┌──

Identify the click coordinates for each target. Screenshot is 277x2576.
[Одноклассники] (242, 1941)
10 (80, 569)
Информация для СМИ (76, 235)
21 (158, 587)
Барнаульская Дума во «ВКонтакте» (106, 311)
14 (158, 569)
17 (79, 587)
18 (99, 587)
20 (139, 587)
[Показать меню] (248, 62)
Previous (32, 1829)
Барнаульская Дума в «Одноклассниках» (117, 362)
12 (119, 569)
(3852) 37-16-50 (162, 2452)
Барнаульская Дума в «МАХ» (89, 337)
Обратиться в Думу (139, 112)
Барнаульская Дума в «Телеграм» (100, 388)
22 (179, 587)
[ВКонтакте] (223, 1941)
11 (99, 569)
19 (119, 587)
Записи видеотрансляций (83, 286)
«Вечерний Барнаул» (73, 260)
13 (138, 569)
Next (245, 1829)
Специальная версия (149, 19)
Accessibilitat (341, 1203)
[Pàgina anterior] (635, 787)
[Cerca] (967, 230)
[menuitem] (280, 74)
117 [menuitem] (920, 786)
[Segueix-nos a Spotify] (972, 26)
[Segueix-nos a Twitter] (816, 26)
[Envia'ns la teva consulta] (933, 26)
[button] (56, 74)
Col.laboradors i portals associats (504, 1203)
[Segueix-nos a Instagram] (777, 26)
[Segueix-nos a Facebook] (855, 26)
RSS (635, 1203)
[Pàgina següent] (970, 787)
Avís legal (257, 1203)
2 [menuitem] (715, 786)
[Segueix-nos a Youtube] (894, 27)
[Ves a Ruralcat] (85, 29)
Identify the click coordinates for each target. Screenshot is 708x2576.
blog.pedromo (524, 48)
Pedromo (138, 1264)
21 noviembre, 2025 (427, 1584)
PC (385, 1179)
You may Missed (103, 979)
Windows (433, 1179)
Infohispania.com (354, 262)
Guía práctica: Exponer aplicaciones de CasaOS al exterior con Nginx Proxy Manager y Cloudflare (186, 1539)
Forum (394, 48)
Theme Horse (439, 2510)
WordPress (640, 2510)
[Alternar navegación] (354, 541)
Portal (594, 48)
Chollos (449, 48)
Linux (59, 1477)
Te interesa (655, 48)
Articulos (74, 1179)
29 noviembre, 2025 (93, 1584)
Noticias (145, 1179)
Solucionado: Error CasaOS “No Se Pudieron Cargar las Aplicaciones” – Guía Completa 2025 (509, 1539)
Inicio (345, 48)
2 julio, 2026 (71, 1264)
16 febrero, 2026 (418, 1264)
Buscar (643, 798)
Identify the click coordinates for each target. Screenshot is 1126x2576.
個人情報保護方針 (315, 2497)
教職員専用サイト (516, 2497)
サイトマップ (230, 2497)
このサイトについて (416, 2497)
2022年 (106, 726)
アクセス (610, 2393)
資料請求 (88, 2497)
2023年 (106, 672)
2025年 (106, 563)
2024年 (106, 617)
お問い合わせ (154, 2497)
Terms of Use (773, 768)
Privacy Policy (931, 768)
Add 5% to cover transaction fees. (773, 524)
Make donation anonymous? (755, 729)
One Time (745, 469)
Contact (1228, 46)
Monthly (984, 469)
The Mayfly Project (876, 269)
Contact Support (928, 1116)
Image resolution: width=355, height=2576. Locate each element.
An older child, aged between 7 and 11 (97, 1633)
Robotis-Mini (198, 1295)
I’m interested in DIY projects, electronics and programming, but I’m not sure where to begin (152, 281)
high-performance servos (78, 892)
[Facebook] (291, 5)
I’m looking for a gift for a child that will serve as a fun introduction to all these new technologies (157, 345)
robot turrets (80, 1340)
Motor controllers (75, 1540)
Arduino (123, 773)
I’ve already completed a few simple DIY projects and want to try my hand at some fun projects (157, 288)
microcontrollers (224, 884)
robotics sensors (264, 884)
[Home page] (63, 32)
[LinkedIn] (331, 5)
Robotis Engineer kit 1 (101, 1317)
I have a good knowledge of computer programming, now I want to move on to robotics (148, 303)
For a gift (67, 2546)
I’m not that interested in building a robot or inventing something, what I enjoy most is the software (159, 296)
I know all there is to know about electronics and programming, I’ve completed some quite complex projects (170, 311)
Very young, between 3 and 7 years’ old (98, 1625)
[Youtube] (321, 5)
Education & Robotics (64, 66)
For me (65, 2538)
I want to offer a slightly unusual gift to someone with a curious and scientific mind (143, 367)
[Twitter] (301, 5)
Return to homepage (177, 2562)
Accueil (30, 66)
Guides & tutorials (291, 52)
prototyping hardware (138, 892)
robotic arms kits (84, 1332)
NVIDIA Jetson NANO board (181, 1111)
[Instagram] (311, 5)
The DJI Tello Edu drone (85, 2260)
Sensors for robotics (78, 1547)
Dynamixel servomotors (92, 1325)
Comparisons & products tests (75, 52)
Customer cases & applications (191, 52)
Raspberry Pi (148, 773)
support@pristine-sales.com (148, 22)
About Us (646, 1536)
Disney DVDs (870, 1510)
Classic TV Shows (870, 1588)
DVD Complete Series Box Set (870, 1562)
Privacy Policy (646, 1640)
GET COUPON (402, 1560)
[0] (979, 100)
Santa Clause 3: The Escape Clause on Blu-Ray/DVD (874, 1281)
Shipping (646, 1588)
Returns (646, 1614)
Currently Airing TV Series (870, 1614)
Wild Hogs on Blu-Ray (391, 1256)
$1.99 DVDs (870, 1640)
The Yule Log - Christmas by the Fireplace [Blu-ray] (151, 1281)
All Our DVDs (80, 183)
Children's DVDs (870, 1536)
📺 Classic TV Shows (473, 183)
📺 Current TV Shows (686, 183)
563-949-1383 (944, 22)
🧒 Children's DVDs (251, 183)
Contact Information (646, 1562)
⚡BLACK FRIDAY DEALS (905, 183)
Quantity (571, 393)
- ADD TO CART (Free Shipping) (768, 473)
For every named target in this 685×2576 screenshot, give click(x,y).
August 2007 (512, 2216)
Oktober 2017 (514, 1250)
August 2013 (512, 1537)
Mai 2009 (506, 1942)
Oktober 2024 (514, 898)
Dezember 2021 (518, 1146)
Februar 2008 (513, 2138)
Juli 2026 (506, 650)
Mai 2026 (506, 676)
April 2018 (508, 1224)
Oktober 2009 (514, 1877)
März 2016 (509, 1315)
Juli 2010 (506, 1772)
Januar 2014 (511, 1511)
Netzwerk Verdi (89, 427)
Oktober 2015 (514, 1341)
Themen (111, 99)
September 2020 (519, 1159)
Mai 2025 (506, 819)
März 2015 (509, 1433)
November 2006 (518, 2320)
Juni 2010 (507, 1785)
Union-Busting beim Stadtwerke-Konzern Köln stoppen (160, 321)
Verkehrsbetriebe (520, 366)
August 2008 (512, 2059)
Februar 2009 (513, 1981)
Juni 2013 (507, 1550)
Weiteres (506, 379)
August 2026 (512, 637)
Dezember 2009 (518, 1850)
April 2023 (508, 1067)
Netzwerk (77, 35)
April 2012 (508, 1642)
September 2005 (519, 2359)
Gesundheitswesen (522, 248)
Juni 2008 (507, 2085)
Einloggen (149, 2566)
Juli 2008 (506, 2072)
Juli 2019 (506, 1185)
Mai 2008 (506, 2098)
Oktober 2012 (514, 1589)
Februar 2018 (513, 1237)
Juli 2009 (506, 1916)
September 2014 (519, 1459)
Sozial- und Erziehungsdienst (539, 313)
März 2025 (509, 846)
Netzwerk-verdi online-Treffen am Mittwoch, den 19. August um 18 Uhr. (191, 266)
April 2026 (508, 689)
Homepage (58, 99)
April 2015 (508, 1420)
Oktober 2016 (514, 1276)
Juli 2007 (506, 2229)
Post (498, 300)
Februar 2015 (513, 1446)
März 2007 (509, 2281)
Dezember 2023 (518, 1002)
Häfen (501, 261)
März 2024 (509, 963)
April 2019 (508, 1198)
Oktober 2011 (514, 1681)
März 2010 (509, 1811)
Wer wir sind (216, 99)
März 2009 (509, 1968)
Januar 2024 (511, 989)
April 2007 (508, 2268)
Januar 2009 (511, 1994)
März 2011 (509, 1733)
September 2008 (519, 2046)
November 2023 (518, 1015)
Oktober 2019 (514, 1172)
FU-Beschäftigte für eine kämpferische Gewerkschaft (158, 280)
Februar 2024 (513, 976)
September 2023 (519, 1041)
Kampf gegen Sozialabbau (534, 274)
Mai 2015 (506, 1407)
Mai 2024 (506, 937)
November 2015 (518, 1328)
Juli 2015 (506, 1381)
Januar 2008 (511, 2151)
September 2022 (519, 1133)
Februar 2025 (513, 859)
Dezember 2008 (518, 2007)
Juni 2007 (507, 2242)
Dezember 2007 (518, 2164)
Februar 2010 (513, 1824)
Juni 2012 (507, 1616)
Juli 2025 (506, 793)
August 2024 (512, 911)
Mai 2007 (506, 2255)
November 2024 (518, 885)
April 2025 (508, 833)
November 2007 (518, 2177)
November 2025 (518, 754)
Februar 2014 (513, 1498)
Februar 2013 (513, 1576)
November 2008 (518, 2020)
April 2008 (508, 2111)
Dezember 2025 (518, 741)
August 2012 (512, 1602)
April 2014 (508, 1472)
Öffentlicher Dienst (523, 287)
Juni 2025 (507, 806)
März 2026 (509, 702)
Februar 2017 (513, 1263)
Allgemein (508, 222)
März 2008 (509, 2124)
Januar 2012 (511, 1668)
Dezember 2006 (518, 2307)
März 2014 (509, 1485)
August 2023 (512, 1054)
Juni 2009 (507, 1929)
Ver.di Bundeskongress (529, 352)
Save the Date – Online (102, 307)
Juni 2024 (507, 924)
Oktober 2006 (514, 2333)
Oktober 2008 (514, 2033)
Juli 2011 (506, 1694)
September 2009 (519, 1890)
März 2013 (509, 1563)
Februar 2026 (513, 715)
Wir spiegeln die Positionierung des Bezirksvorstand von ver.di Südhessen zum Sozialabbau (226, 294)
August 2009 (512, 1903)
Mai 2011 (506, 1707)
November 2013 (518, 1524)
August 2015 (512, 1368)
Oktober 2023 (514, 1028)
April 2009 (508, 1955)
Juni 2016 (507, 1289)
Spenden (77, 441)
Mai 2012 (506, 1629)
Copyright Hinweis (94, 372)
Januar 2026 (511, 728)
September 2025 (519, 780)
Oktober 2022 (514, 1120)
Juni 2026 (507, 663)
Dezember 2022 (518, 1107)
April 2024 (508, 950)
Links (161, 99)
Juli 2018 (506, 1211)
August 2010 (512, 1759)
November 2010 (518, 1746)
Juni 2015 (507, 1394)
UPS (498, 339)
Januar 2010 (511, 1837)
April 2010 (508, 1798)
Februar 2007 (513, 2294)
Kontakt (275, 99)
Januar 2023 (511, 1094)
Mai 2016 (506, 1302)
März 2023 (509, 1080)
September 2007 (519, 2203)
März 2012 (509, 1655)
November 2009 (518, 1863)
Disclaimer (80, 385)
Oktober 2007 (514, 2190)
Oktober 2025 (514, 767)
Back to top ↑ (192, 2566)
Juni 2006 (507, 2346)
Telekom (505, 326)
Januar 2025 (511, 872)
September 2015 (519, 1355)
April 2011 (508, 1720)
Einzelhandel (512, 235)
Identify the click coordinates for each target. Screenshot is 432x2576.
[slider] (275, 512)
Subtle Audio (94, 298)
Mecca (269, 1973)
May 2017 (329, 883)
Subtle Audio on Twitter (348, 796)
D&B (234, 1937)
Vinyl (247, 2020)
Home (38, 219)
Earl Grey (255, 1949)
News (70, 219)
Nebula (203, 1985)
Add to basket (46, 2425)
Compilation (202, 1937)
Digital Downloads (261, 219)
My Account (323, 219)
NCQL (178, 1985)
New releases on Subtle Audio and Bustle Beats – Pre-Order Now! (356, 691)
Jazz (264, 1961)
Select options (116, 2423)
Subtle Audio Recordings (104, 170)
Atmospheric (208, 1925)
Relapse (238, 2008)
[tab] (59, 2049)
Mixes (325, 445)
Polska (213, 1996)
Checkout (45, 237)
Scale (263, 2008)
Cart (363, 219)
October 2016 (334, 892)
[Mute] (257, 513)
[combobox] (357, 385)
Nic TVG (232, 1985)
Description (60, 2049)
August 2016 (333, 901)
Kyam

└──

From the material above, copy exactly the lines between the line holding "For every named" and the line holding "Februar 2024 (513, 976)", inclusive, and only those.

Solution -
For every named target in this 685×2576 screenshot, give click(x,y).
August 2007 (512, 2216)
Oktober 2017 (514, 1250)
August 2013 (512, 1537)
Mai 2009 (506, 1942)
Oktober 2024 (514, 898)
Dezember 2021 (518, 1146)
Februar 2008 (513, 2138)
Juli 2026 (506, 650)
Mai 2026 (506, 676)
April 2018 (508, 1224)
Oktober 2009 (514, 1877)
März 2016 (509, 1315)
Juli 2010 (506, 1772)
Januar 2014 (511, 1511)
Netzwerk Verdi (89, 427)
Oktober 2015 (514, 1341)
Themen (111, 99)
September 2020 (519, 1159)
Mai 2025 (506, 819)
März 2015 (509, 1433)
November 2006 (518, 2320)
Juni 2010 (507, 1785)
Union-Busting beim Stadtwerke-Konzern Köln stoppen (160, 321)
Verkehrsbetriebe (520, 366)
August 2008 (512, 2059)
Februar 2009 (513, 1981)
Juni 2013 (507, 1550)
Weiteres (506, 379)
August 2026 (512, 637)
Dezember 2009 (518, 1850)
April 2023 (508, 1067)
Netzwerk (77, 35)
April 2012 (508, 1642)
September 2005 (519, 2359)
Gesundheitswesen (522, 248)
Juni 2008 (507, 2085)
Einloggen (149, 2566)
Juli 2008 (506, 2072)
Juli 2019 (506, 1185)
Mai 2008 (506, 2098)
Oktober 2012 (514, 1589)
Februar 2018 (513, 1237)
Juli 2009 (506, 1916)
September 2014 (519, 1459)
Sozial- und Erziehungsdienst (539, 313)
März 2025 (509, 846)
Netzwerk-verdi online-Treffen am Mittwoch, den 19. August um 18 Uhr. (191, 266)
April 2026 (508, 689)
Homepage (58, 99)
April 2015 (508, 1420)
Oktober 2016 (514, 1276)
Juli 2007 (506, 2229)
Post (498, 300)
Februar 2015 (513, 1446)
März 2007 (509, 2281)
Dezember 2023 (518, 1002)
Häfen (501, 261)
März 2024 (509, 963)
April 2019 (508, 1198)
Oktober 2011 (514, 1681)
März 2010 (509, 1811)
Wer wir sind (216, 99)
März 2009 (509, 1968)
Januar 2024 (511, 989)
April 2007 (508, 2268)
Januar 2009 (511, 1994)
März 2011 (509, 1733)
September 2008 (519, 2046)
November 2023 (518, 1015)
Oktober 2019 (514, 1172)
FU-Beschäftigte für eine kämpferische Gewerkschaft (158, 280)
Februar 2024 (513, 976)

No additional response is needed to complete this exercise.